Maxine Atkins Smith
Executive secretary of the Memphis NAACP for over forty years, Maxine Smith was born in Memphis on October 31, 1929. She graduated from Booker T. Washington High School in Memphis at the age of fifteen, received her A.B. degree in biology from Spelman College (Atlanta) in 1949, and a master’s degree in French in 1950 from Middlebury College in Vermont. Ironically, this civil rights leader attended Middlebury College because the University of Tennessee would not admit her–or any other African American student.
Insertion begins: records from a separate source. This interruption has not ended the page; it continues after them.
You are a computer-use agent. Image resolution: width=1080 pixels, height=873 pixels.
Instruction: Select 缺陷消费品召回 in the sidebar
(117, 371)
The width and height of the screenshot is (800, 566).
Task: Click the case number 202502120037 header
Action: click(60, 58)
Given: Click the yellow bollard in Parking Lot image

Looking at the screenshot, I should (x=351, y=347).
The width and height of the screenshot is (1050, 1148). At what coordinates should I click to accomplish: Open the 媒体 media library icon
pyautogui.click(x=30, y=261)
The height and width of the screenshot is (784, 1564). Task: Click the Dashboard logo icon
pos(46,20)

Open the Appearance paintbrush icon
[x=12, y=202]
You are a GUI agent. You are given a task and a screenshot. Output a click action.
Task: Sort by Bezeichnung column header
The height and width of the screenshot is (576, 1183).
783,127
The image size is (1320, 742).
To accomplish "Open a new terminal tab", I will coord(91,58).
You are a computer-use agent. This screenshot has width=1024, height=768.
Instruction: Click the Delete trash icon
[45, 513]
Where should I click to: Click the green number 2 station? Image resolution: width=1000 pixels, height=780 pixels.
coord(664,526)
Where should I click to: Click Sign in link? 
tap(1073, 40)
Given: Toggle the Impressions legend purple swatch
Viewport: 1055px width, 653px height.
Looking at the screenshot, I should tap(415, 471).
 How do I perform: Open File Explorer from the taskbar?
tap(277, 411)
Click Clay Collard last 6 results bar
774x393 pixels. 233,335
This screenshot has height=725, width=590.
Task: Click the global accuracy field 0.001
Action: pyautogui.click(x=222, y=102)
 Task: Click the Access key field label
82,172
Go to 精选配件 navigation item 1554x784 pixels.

The state did, however, cover her expenses at Middlebury College as an alternative.
What propelled Smith into the eye of the civil rights storm was her rejection by Memphis State University (now the University of Memphis) when she and Miriam Sugarmon Willis applied to do graduate work there in 1957. Memphis State’s decision met with thunderous resistance from both Smith and Willis and they vowed to fight. Smith became active in the Memphis NAACP, serving as volunteer executive secretary. She coordinated sit-ins, protests, and voter registration drives.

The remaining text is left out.